**ASSIGNMENT**
State how many lines in the records below contain the string "will", treating uppercase and lowercase as different, and reply with the number alone.

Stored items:
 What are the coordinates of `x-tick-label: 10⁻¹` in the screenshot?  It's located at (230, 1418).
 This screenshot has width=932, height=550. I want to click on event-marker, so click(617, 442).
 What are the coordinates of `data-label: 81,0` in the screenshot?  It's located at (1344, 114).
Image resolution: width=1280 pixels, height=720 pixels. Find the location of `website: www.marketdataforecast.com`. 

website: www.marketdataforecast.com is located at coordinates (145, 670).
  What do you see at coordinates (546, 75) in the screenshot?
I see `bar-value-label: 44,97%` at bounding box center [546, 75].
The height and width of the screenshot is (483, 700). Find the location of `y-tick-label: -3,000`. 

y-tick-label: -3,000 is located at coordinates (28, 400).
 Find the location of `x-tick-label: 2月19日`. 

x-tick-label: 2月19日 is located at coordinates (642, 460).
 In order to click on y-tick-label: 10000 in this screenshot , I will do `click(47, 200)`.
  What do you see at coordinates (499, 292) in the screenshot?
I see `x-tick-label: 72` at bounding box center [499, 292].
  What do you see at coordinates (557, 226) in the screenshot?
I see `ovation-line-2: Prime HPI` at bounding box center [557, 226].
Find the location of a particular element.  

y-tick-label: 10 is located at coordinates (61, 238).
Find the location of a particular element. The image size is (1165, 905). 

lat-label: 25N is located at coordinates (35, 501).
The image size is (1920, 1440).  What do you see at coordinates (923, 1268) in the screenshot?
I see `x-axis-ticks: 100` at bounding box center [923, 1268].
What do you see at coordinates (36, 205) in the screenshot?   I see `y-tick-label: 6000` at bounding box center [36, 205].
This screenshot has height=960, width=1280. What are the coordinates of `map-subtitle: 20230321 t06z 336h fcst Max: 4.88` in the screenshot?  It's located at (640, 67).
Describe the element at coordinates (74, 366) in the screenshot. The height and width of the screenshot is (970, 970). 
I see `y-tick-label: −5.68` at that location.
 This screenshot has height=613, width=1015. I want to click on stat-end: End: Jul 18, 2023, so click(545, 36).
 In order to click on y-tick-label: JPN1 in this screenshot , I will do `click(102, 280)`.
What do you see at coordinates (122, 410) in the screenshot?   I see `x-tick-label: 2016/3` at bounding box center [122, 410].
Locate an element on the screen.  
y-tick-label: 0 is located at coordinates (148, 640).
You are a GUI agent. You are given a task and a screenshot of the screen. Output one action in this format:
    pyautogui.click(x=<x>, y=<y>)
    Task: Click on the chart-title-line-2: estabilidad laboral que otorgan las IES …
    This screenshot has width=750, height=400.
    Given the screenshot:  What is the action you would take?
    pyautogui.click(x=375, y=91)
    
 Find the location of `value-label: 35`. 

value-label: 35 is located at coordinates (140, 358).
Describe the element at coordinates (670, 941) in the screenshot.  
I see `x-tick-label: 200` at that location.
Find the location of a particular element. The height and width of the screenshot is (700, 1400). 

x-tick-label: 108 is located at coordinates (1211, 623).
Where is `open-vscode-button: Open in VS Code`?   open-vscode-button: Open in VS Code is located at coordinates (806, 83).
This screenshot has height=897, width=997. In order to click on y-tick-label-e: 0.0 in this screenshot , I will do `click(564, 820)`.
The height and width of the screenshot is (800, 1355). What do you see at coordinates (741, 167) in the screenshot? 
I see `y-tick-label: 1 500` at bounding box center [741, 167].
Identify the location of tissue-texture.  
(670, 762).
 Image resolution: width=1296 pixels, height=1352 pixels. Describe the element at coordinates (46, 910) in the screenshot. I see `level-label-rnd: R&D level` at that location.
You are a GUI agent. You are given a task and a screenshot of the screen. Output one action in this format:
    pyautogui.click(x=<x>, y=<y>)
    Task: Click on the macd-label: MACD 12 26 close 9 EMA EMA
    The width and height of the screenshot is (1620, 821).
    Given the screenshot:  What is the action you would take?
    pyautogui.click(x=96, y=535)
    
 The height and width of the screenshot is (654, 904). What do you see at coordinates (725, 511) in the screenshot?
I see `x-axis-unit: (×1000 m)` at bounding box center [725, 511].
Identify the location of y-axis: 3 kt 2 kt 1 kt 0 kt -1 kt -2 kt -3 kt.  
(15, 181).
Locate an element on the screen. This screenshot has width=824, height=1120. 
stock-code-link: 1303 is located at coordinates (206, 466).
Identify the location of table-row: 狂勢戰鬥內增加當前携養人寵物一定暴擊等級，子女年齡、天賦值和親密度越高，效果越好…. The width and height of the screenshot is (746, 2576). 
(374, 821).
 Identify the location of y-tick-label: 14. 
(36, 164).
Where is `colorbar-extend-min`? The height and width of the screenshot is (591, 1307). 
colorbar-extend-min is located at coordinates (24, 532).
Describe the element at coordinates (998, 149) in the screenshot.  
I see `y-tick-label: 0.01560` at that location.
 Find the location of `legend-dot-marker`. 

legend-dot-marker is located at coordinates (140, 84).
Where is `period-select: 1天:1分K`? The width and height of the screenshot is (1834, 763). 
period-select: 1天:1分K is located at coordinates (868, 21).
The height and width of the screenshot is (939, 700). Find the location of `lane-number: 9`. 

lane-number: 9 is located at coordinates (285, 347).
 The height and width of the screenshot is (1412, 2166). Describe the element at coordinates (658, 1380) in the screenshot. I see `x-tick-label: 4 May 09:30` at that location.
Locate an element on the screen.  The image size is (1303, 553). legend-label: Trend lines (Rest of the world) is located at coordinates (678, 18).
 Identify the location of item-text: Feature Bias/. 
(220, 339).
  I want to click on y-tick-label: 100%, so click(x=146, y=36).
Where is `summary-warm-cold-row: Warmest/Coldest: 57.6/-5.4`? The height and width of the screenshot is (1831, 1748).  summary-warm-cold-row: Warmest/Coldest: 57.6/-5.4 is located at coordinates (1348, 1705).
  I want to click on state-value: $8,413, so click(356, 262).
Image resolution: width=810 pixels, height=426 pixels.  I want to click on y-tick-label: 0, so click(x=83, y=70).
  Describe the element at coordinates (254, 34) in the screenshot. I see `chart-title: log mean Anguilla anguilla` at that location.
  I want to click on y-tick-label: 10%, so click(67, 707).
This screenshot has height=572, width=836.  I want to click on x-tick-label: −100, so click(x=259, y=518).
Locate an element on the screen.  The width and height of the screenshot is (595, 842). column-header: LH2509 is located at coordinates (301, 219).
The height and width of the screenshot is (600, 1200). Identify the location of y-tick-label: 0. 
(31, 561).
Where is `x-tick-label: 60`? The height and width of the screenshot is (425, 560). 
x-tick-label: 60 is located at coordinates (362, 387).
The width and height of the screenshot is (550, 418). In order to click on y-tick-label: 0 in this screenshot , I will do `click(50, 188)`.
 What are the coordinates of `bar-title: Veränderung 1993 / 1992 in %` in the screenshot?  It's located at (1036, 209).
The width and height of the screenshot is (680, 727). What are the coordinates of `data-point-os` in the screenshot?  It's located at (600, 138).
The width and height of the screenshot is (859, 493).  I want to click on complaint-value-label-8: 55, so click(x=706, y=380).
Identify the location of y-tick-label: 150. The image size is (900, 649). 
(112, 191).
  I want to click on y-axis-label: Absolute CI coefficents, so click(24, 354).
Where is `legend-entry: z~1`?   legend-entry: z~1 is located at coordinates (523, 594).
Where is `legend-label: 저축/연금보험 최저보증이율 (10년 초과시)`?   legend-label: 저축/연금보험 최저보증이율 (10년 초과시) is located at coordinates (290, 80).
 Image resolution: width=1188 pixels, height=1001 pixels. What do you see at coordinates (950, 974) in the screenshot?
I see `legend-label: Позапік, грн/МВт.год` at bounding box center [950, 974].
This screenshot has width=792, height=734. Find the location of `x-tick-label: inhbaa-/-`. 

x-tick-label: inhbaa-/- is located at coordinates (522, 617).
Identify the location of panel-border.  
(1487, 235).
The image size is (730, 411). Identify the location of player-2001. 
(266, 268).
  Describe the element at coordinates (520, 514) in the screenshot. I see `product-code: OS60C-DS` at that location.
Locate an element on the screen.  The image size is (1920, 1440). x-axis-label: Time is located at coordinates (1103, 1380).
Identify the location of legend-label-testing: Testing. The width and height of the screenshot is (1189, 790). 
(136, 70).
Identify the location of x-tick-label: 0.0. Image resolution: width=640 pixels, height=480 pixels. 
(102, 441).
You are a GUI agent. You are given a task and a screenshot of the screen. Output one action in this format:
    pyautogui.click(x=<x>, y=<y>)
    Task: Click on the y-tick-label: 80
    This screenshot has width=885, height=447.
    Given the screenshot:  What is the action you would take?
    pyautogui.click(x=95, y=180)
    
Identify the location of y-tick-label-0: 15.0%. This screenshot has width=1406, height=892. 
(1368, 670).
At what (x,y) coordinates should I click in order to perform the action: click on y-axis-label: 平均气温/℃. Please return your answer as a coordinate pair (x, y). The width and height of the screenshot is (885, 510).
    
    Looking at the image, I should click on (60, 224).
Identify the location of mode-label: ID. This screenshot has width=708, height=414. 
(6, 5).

**COMPLETED EXERCISE**
4